I concorsi, per chi ne sa già qualcosa e per chi invece ne sa poco o nulla, sono andati, nel bene e nel male, e sinceramente son solo felice. bon, ciao ciao see ya e a mai più rivederci. Ho scaricato il peso che avevo sulle spalle e la differenza si sente da dio.
E' passata pure Londra, we follia, incredibile e stupendo.
Ma tutto questo è nulla al confronto di P. che sta bene.
Quanto poco ci vuole per rivalutare le priorità, e lo so che è il solito discorso buonista e scontato, ma davvero ci si scorda troppo facilmente di cosa è davvero importante.
Anche se magari era una lezione che avevi già imparato. Forse è solo la vita che nella sua quotidianità ha una potenza maggiore delle singolarità che accadono di tanto in tanto.
Comunque tutto bene quel che finisce bene e non vedo l'ora arrivi natale per abbracciare chi di dovere.

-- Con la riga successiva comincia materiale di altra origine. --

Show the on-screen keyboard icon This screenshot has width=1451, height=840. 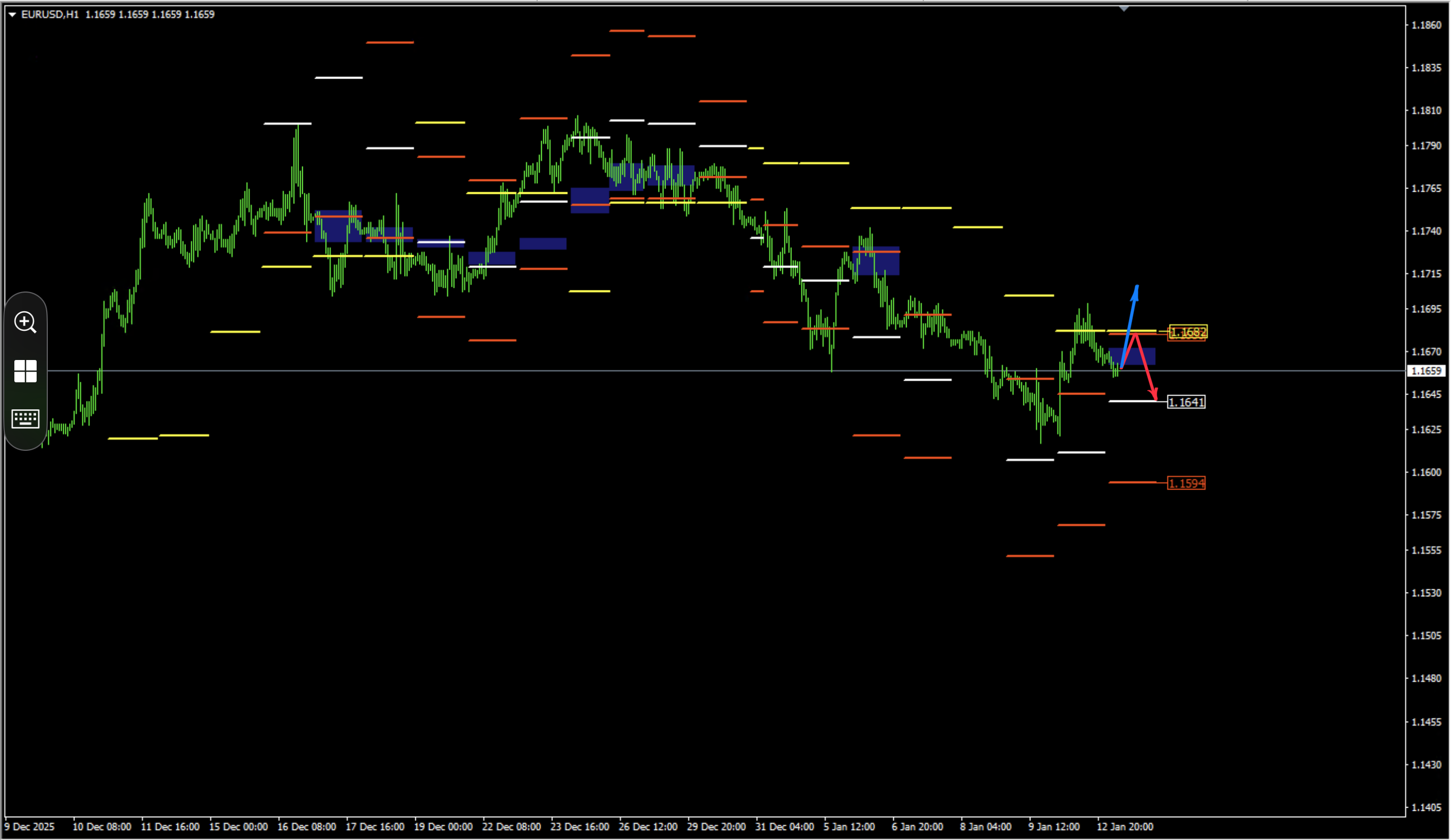pos(25,418)
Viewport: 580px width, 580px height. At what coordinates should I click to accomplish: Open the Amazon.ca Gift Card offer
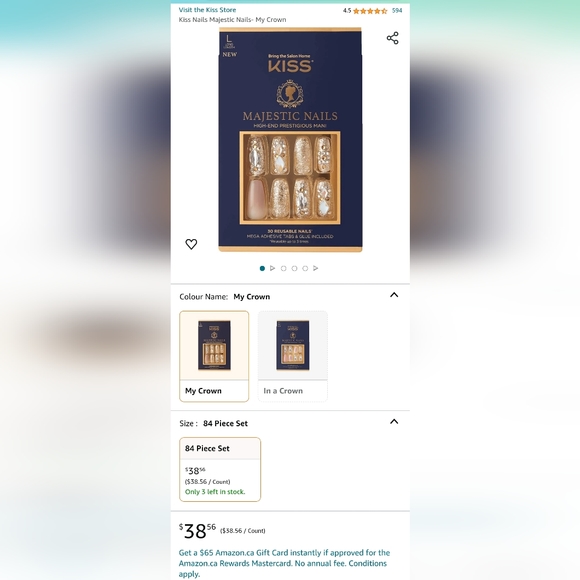(x=284, y=563)
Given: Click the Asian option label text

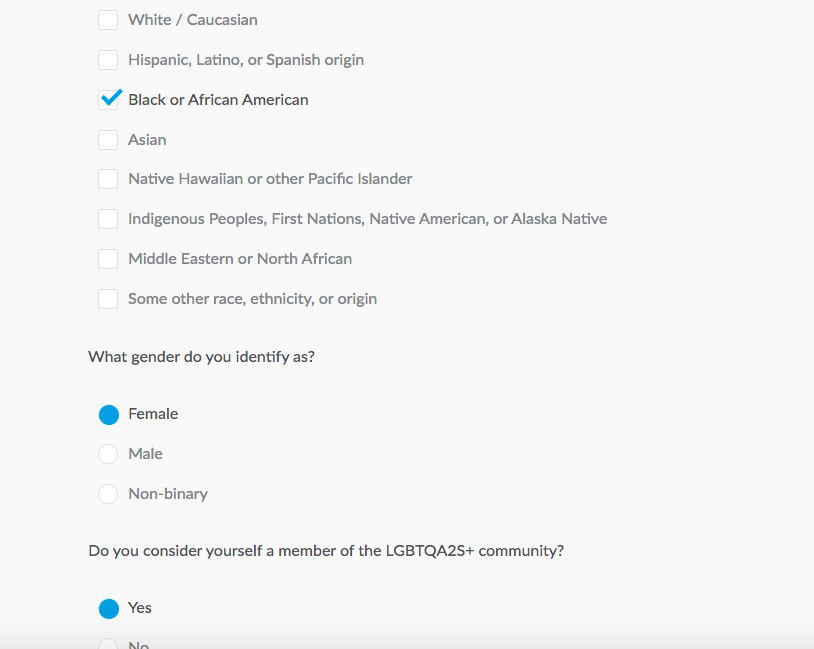Looking at the screenshot, I should [147, 140].
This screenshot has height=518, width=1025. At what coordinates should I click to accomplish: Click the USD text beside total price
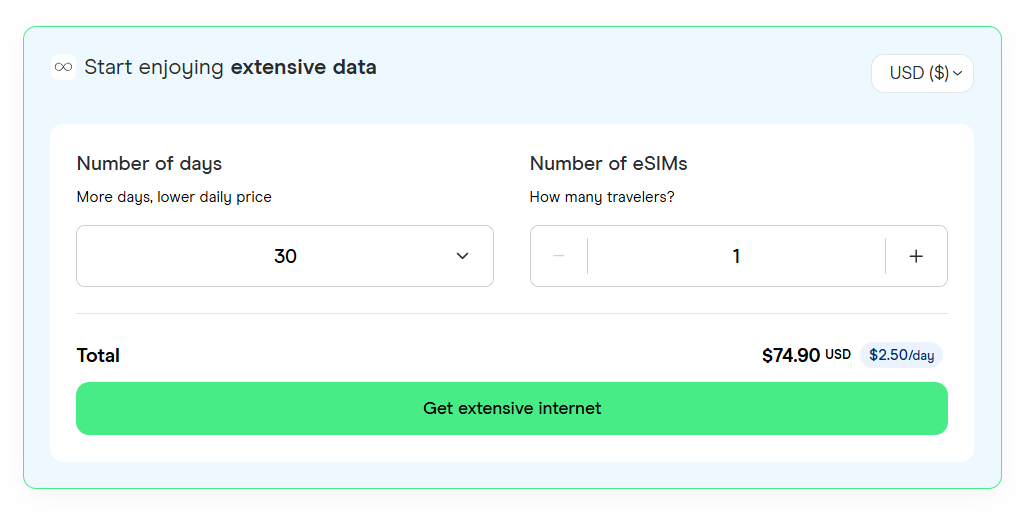838,354
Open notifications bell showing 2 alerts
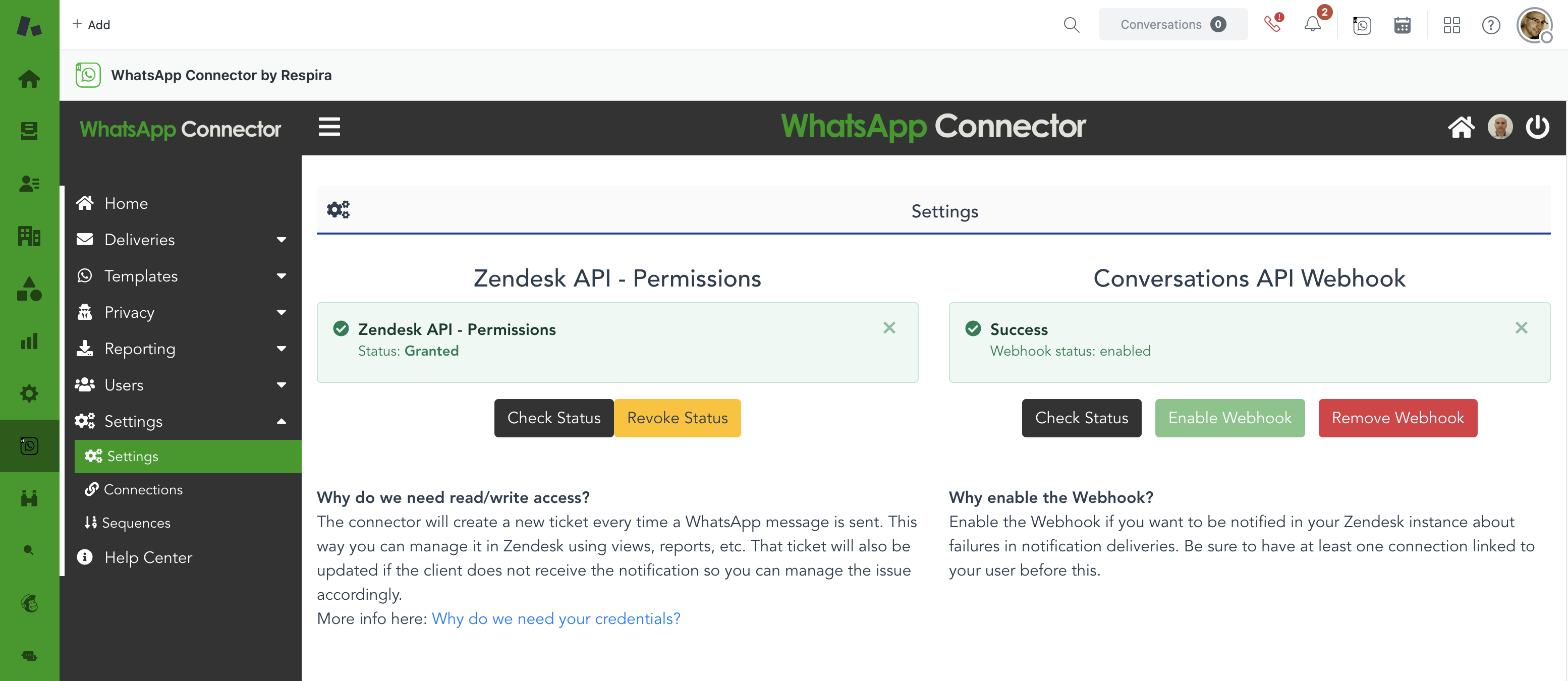The width and height of the screenshot is (1568, 681). coord(1313,25)
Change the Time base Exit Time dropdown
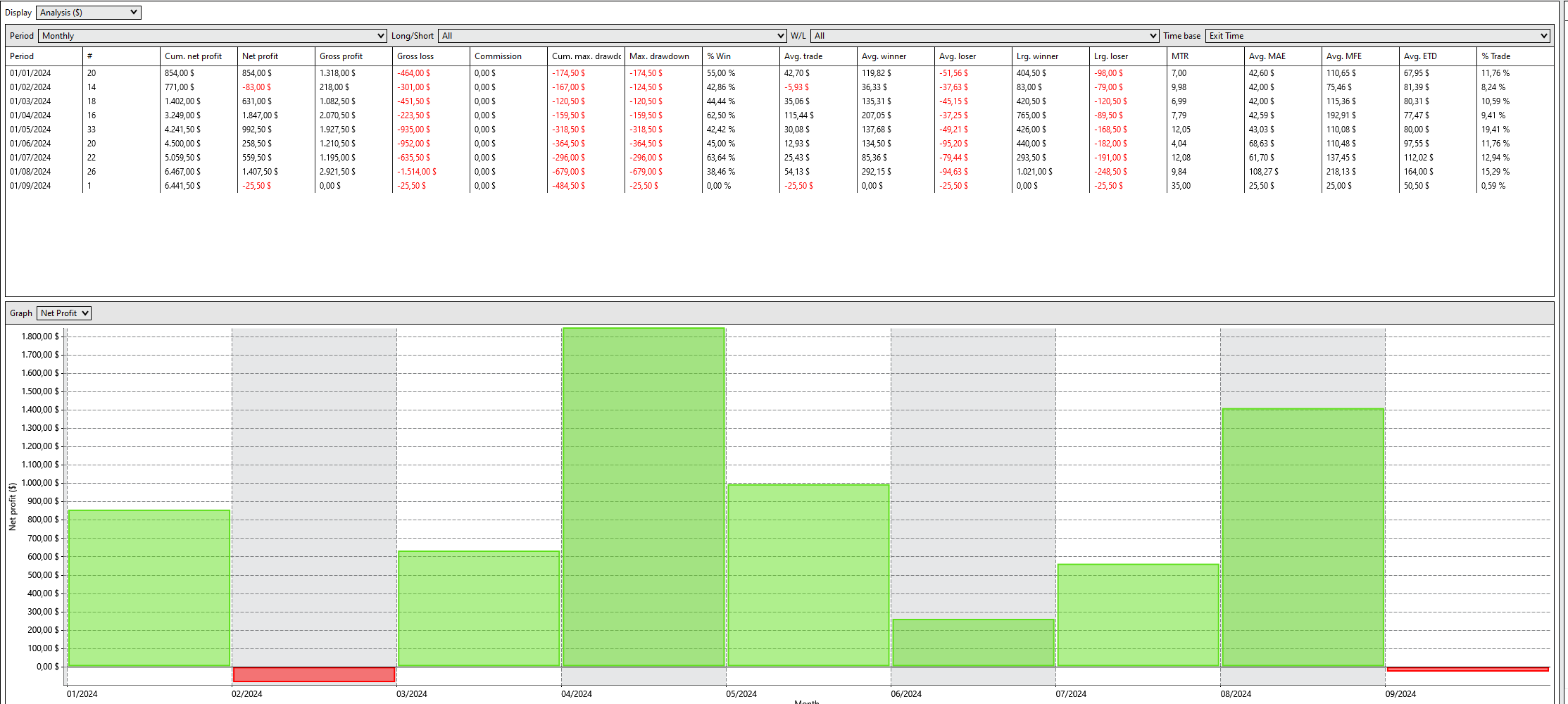 click(x=1378, y=36)
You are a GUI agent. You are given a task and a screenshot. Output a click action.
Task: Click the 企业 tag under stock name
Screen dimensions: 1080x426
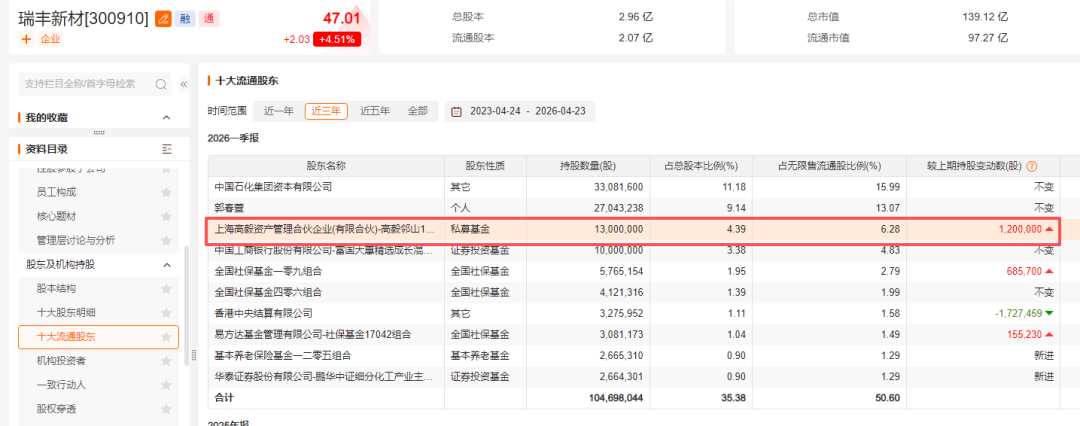(50, 39)
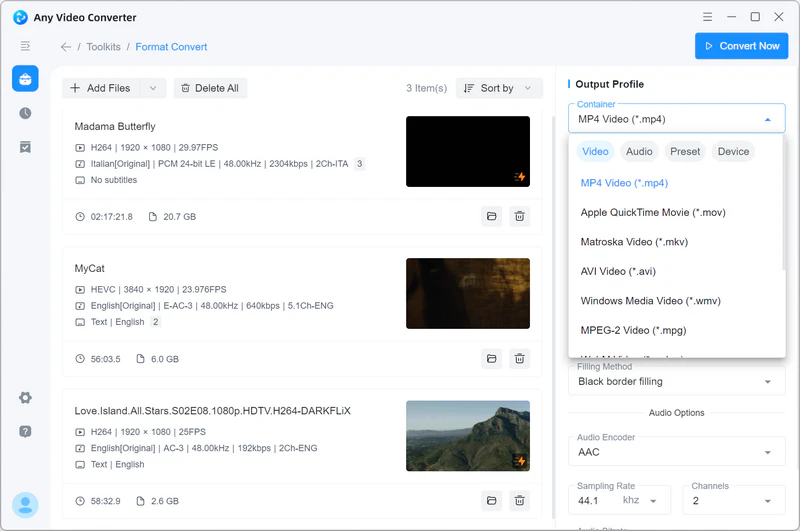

Delle ultime due settimane mi rimangono un bel raffreddore, un paio di regalini (sempre grazie D. per essere la persona fantastica che sei!), cibo e birra inglese che non bastano mai - chi cappero ha sparso la voce che in inghilterra si mangia male??? - e la più totale indifferenza al lavoro.
Non ne ho proprio più voglia. Per niente. DEVO cambiare. Sinceramente ho un esempio bello grande di cosa succede se ti fai divorare da un ambiente di lavoro in cui stai male - V. docet - e non ci sto.
Aspettiamo ste graduatorie e l'arrivo della primavera.
Il countdown è iniziato.
Ps. non c'entra nulla ma....welcome back L.bello!!!! Glad to see you here!